- Theatrical release poster
- Directed by: William Castle
- Screenplay by: Guy Trosper
- Story by: Leslie T. White
- Produced by: Robert Stillman
- Starring: Glenn Ford
- Cinematography: William E. Snyder
- Edited by: Harry Marker
- Music by: Roy Webb
- Color process: Technicolor
- Production company: Robert Stillman Productions
- Distributed by: RKO Radio Pictures
- Release dates: January 19, 1955 (Premiere-New York City); January 29, 1955 (US);
- Running time: 85 minutes
- Country: United States
- Language: English
- Box office: $1.25 million (US/Canada rentals)

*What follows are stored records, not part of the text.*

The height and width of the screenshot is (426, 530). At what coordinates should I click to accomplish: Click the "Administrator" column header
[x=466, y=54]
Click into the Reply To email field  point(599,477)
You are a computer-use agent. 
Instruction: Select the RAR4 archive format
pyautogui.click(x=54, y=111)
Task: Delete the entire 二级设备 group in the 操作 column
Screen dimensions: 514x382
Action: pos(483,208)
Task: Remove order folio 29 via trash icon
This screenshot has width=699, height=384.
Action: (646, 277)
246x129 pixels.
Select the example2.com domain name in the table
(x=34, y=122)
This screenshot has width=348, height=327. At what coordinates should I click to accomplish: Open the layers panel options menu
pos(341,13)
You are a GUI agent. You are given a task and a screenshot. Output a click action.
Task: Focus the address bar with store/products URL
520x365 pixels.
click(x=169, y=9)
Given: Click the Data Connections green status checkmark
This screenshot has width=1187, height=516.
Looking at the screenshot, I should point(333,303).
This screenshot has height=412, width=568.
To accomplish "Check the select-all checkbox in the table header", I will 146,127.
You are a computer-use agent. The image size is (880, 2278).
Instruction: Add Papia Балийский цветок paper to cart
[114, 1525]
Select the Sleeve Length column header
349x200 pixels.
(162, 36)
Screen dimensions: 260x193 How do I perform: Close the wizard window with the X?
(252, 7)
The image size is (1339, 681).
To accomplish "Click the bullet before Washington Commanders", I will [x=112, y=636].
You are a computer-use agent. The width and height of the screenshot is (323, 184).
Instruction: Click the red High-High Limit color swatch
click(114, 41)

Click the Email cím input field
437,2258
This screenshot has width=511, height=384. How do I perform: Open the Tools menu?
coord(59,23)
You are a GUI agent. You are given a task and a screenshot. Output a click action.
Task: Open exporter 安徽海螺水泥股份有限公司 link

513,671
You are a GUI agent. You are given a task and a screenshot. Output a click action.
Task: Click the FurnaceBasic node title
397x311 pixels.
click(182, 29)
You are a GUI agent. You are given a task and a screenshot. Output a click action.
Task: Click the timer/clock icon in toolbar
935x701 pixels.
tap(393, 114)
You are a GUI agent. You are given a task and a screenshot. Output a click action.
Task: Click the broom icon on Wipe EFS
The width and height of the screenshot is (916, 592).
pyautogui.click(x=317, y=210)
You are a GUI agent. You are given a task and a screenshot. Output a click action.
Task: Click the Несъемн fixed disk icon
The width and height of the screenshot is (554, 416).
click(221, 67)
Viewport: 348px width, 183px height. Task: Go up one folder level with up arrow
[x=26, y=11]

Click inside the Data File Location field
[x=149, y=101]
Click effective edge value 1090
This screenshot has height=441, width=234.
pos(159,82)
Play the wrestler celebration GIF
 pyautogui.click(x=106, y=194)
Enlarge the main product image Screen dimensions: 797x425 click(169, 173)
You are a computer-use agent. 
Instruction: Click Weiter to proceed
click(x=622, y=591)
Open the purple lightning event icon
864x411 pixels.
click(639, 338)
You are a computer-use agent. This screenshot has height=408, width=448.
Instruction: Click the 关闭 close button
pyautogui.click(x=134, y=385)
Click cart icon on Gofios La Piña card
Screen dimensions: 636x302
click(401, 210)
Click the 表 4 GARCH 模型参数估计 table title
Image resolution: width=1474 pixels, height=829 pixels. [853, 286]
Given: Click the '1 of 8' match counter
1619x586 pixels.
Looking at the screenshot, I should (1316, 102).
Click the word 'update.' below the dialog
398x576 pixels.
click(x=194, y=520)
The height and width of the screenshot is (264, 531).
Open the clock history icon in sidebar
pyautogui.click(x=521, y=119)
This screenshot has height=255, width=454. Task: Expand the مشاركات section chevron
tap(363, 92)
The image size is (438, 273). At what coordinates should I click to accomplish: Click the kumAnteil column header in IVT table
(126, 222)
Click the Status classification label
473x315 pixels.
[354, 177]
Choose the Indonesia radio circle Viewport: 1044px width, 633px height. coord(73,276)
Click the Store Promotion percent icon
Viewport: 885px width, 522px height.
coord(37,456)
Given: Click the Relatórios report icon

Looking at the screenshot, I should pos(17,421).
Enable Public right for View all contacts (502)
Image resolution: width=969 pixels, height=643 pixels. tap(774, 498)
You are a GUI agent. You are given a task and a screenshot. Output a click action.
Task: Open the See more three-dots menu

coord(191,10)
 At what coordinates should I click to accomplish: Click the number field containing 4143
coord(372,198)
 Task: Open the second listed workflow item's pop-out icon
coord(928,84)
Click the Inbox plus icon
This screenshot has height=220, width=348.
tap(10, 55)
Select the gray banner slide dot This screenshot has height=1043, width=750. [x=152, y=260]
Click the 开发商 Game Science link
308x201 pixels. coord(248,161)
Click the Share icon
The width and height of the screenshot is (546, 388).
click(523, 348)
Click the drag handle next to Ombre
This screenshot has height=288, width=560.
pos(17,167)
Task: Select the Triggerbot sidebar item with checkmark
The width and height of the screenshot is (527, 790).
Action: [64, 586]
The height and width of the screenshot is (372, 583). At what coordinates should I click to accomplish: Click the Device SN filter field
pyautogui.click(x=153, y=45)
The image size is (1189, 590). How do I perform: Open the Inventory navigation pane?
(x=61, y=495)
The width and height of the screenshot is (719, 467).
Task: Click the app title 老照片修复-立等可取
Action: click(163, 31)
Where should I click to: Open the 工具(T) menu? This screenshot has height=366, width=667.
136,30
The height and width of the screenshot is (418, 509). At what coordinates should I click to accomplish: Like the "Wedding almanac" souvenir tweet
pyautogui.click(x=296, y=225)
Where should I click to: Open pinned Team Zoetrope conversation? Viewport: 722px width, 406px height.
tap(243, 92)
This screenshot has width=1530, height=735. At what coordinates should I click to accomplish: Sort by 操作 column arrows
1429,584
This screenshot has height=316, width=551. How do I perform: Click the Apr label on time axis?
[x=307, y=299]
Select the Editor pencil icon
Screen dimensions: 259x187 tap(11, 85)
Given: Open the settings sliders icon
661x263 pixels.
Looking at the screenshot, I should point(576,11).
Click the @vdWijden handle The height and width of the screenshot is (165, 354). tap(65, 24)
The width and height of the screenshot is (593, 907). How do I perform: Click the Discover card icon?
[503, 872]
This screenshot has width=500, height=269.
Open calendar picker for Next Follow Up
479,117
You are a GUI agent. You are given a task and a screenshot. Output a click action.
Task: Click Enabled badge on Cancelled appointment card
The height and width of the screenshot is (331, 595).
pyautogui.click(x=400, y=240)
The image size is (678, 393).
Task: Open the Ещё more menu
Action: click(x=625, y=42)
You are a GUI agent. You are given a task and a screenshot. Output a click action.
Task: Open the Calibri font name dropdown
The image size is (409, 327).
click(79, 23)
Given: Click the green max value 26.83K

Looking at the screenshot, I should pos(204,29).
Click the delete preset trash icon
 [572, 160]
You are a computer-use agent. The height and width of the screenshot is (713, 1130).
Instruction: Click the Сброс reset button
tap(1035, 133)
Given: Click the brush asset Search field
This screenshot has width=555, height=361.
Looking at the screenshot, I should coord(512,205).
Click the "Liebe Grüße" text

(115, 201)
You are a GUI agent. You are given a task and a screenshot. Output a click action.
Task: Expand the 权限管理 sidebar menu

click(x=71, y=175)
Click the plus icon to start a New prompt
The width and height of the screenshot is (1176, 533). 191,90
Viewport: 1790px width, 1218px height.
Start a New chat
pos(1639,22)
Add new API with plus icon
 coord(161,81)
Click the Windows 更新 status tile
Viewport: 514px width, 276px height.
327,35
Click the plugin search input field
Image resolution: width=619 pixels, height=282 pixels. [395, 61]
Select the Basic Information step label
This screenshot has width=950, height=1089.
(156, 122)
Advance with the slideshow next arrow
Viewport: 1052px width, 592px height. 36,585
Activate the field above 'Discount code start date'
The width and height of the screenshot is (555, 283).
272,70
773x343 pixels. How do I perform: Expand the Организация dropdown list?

= The Americano (1955 film) =

1955 film by William Castle

The Americano is a 1955 American Western film directed by William Castle and starring Glenn Ford.

==Plot==

Texas rancher Sam Dent takes a small herd of three Brahman bulls to Brazil, where he sells them for a small fortune. There, he finds himself in the middle of a range war, as well as in love. Following this, he must find out who are his friends and who are his enemies.

==Cast==
- Glenn Ford as Sam Dent
- Frank Lovejoy as Bento Hermany
- Cesar Romero as Manuel Silvera / "El Gato" / Etc.
- Ursula Thiess as Marianna
- Abbe Lane as Teresa
- Rodolfo Hoyos Jr. as Cristino
- Salvador Baguez as Captain Gonzalez
- Tom Powers as Jim Rogers
- Dan White as Barney Dent
- Frank Marlowe as Captain of Ship
- George Navarro as Tuba Masero
- Nyra Monsour as Tuba's Sister

==Production==
The Americano began filming in July 1953 in São Paulo, Brazil. Budd Boetticher was initially the director and Clifford Stine the cinematographer. Due to bad weather in Brazil, production stopped in September 1953. Ford refused to return to film and was sued for $1.75 million for breach of contract. Filming recommenced in June 1954 with Boetticher replaced by William Castle and Stine replaced by William Snyder. Abbe Lane's musical number was supervised by her husband, Xavier Cugat.

==Reception==
The New York Times found the film interesting but leisurely and predictable, with a heavy Hollywood Western feel despite the exotic setting.